## Extract provided
-=-=-
Scope and Content
University of California, San Francisco Archives & Special Collections
Title: Chauncey Depew Leake Papers,
Identifier/Call Number: MSS.78.6
10.4 Linear Feet
8 cartons, 1 box
Date (inclusive): 1912-1978
Physical Location: For current information on the location of these materials, please consult the Library's online catalog.
Language of Material: English
- UCSF Library & CKM
- Archives and Special Collections
- 530 Parnassus Ave.
- San Francisco, CA 94143-0840
- Phone: (415) 476-8112
- Fax: (415) 476-4653
- Email: http://www.library.ucsf.edu/collections/archives/contact
- URL: http://www.library.ucsf.edu/collections/archives
- Processed by:
- Special Collections staff
- Date Completed:
- Encoded by:
- James Ryan
Collection is open for research.
Materials received 1964-78; addenda received 10/89.
[Identification of item], Chauncey Depew Leake Papers, MSS 78-6, Archives & Special Collections, UCSF Library & CKM
Chauncy Depew Leake was born on September 5, 1896, in Elizabeth, New Jersey. He received the Litt.B. degree from Princeton
in 1917, having studied philosophy, chemistry and biology in a famous class that included such distinguished writers as John
Peale Bishop, F. Scott Fitzgerald and Edmund Wilson. When the United States entered World War I, he enlisted in the New Jersey
National Guard. He served in a machine gun company, where he rose to the rank of first sergeant, and later was transferred
to the Chemical Warfare Service. After the war, he continued investigations he'd begun into war gases at the University of
Wisconsin, where he earned his M.S. (1920) and Ph.D. (1923) in pharmacology and physiology. At Wisconsin he also began teaching
in the three areas that would occupy him throughout his career: he was an instructor in physiology (1920-1923), an assistant
professor (1923-1925) and later associate professor (1925-1928) of pharmacology, and, beginning in 1921, he began teaching
and writing on the history of science and medicine.
-=-=-
## Stored items
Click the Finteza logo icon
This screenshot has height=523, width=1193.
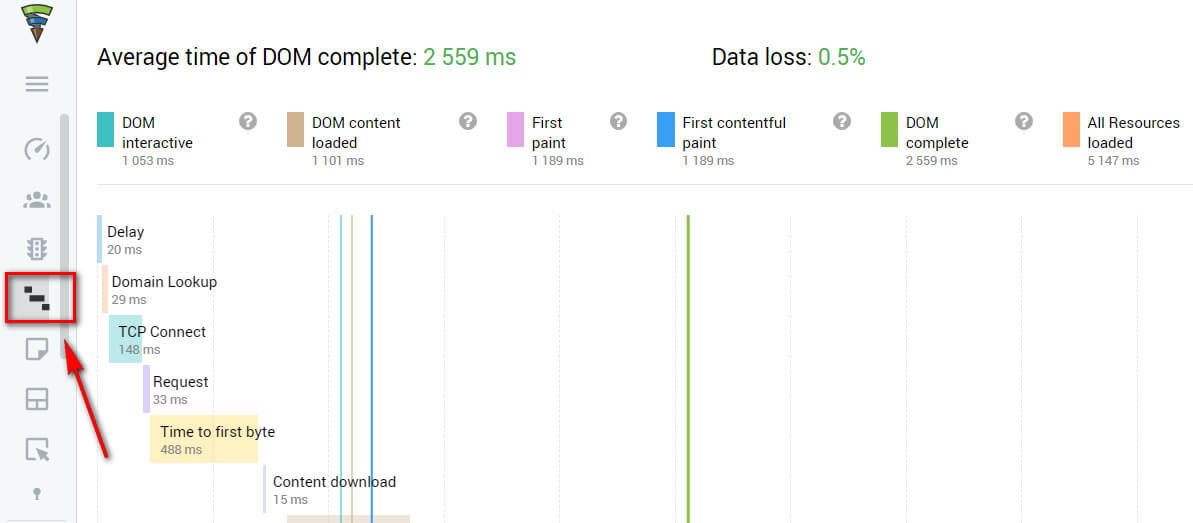click(37, 23)
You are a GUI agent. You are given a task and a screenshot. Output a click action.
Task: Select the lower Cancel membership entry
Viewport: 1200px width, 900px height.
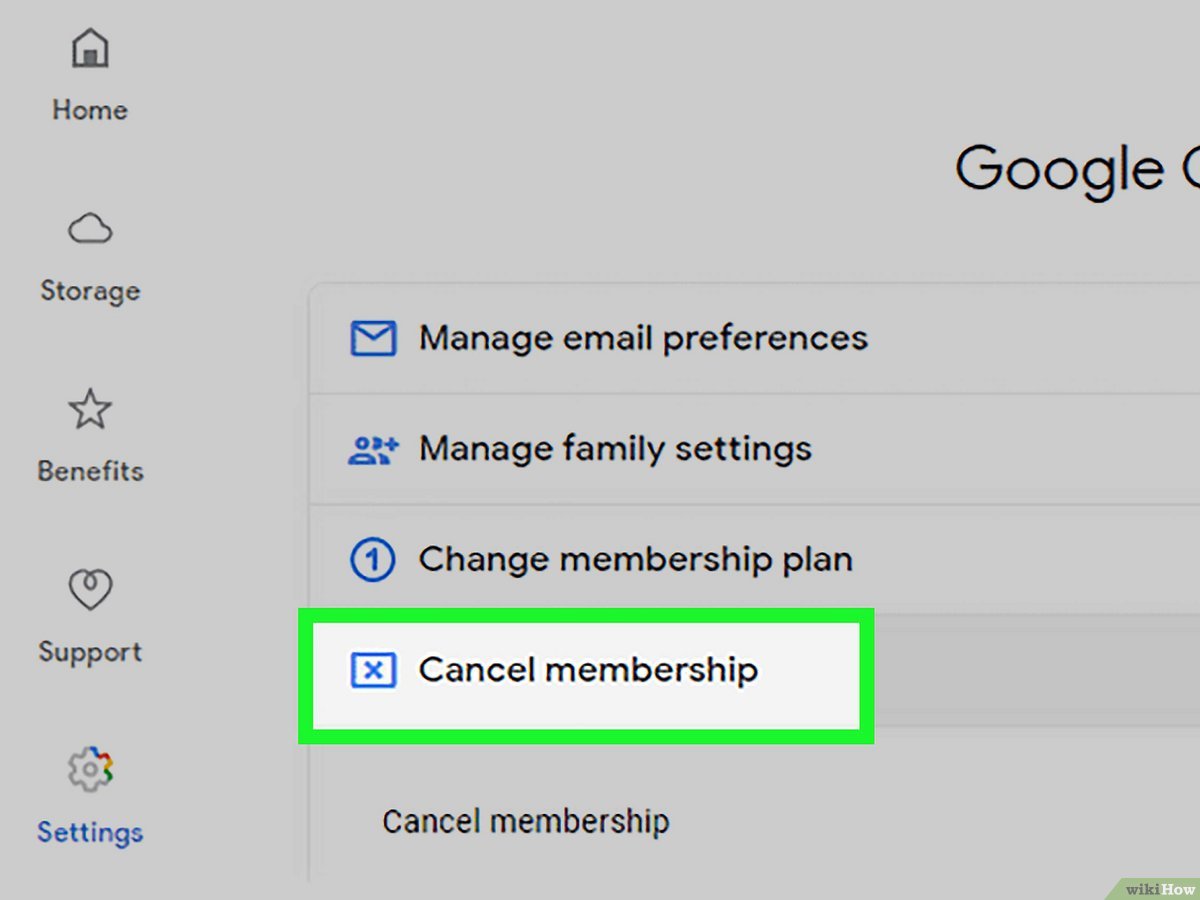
-=-=-
## Tasks for this exercise
- 1) Check each statement against the finding aid for the Chauncey Depew Leake Papers, answering yes or no and quoting the words that decide it: (a) The collection covers the years 1912 through 1978. (b) Leake earned his Ph.D. at Princeton. (c) The collection is closed to researchers.
- 2) Return everything in the finding aid from "Scope and Content" down to "530 Parnassus Ave.", word for word.

## Answers to the tasks
- 1)
(a) Yes: "Date (inclusive): 1912-1978"
(b) No: "University of Wisconsin, where he earned his M.S. (1920) and Ph.D. (1923)"
(c) No: "Collection is open for research."

- 2)
Scope and Content
University of California, San Francisco Archives & Special Collections
Title: Chauncey Depew Leake Papers,
Identifier/Call Number: MSS.78.6
10.4 Linear Feet
8 cartons, 1 box
Date (inclusive): 1912-1978
Physical Location: For current information on the location of these materials, please consult the Library's online catalog.
Language of Material: English
- UCSF Library & CKM
- Archives and Special Collections
- 530 Parnassus Ave.